►
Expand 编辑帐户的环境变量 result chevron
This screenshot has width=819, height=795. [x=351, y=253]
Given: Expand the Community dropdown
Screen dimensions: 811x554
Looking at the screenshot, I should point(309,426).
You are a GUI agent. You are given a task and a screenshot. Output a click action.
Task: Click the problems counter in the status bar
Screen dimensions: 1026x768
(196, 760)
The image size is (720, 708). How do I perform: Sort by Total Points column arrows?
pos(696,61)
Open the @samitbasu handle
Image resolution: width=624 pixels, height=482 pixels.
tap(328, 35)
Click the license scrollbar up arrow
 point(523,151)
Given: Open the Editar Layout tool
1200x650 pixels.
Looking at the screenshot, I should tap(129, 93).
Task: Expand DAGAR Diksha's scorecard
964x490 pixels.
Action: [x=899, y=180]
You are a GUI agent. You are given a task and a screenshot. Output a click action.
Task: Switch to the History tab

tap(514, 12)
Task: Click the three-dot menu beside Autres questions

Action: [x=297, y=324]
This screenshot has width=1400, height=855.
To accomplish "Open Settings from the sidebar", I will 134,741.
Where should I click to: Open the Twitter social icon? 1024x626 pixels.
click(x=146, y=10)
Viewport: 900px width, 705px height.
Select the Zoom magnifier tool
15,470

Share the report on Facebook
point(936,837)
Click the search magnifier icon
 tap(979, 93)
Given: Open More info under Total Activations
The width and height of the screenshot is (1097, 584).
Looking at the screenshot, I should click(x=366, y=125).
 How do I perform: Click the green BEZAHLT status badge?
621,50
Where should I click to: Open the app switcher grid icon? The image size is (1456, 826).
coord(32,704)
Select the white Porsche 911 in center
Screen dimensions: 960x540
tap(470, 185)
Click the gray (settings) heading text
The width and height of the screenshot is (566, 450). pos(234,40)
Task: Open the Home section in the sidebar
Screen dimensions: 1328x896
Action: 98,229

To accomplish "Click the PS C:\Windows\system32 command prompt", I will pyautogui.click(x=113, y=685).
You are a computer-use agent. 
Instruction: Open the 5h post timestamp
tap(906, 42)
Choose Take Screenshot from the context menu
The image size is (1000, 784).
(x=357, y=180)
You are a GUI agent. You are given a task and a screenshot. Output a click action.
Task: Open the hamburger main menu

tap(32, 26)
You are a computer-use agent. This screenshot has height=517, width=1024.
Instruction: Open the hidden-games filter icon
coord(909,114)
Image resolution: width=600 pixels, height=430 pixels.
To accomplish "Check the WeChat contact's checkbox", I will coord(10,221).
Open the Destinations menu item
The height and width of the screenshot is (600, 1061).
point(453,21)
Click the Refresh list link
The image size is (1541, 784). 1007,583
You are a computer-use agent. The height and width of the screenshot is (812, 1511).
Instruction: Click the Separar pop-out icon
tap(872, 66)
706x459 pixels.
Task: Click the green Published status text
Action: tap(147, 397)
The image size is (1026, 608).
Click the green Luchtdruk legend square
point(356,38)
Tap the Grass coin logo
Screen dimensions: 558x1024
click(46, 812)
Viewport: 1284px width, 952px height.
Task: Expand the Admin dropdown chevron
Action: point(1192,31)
◄
Written problem:
Convert these lines into a JSON list of strings, one string per line and omitting blank lines, covering every item above.

Reply:
[
  "Expand 编辑帐户的环境变量 result chevron",
  "This screenshot has width=819, height=795. [x=351, y=253]",
  "Given: Expand the Community dropdown",
  "Screen dimensions: 811x554",
  "Looking at the screenshot, I should point(309,426).",
  "You are a GUI agent. You are given a task and a screenshot. Output a click action.",
  "Task: Click the problems counter in the status bar",
  "Screen dimensions: 1026x768",
  "(196, 760)",
  "The image size is (720, 708). How do I perform: Sort by Total Points column arrows?",
  "pos(696,61)",
  "Open the @samitbasu handle",
  "Image resolution: width=624 pixels, height=482 pixels.",
  "tap(328, 35)",
  "Click the license scrollbar up arrow",
  " point(523,151)",
  "Given: Open the Editar Layout tool",
  "1200x650 pixels.",
  "Looking at the screenshot, I should tap(129, 93).",
  "Task: Expand DAGAR Diksha's scorecard",
  "964x490 pixels.",
  "Action: [x=899, y=180]",
  "You are a GUI agent. You are given a task and a screenshot. Output a click action.",
  "Task: Switch to the History tab",
  "tap(514, 12)",
  "Task: Click the three-dot menu beside Autres questions",
  "Action: [x=297, y=324]",
  "This screenshot has width=1400, height=855.",
  "To accomplish \"Open Settings from the sidebar\", I will 134,741.",
  "Where should I click to: Open the Twitter social icon? 1024x626 pixels.",
  "click(x=146, y=10)",
  "Viewport: 900px width, 705px height.",
  "Select the Zoom magnifier tool",
  "15,470",
  "Share the report on Facebook",
  "point(936,837)",
  "Click the search magnifier icon",
  " tap(979, 93)",
  "Given: Open More info under Total Activations",
  "The width and height of the screenshot is (1097, 584).",
  "Looking at the screenshot, I should click(x=366, y=125).",
  " How do I perform: Click the green BEZAHLT status badge?",
  "621,50",
  "Where should I click to: Open the app switcher grid icon? The image size is (1456, 826).",
  "coord(32,704)",
  "Select the white Porsche 911 in center",
  "Screen dimensions: 960x540",
  "tap(470, 185)",
  "Click the gray (settings) heading text",
  "The width and height of the screenshot is (566, 450). pos(234,40)",
  "Task: Open the Home section in the sidebar",
  "Screen dimensions: 1328x896",
  "Action: 98,229",
  "To accomplish \"Click the PS C:\\Windows\\system32 command prompt\", I will pyautogui.click(x=113, y=685).",
  "You are a computer-use agent. ",
  "Instruction: Open the 5h post timestamp",
  "tap(906, 42)",
  "Choose Take Screenshot from the context menu",
  "The image size is (1000, 784).",
  "(x=357, y=180)",
  "You are a GUI agent. You are given a task and a screenshot. Output a click action.",
  "Task: Open the hamburger main menu",
  "tap(32, 26)",
  "You are a computer-use agent. This screenshot has height=517, width=1024.",
  "Instruction: Open the hidden-games filter icon",
  "coord(909,114)",
  "Image resolution: width=600 pixels, height=430 pixels.",
  "To accomplish \"Check the WeChat contact's checkbox\", I will coord(10,221).",
  "Open the Destinations menu item",
  "The height and width of the screenshot is (600, 1061).",
  "point(453,21)",
  "Click the Refresh list link",
  "The image size is (1541, 784). 1007,583",
  "You are a computer-use agent. The height and width of the screenshot is (812, 1511).",
  "Instruction: Click the Separar pop-out icon",
  "tap(872, 66)",
  "706x459 pixels.",
  "Task: Click the green Published status text",
  "Action: tap(147, 397)",
  "The image size is (1026, 608).",
  "Click the green Luchtdruk legend square",
  "point(356,38)",
  "Tap the Grass coin logo",
  "Screen dimensions: 558x1024",
  "click(46, 812)",
  "Viewport: 1284px width, 952px height.",
  "Task: Expand the Admin dropdown chevron",
  "Action: point(1192,31)"
]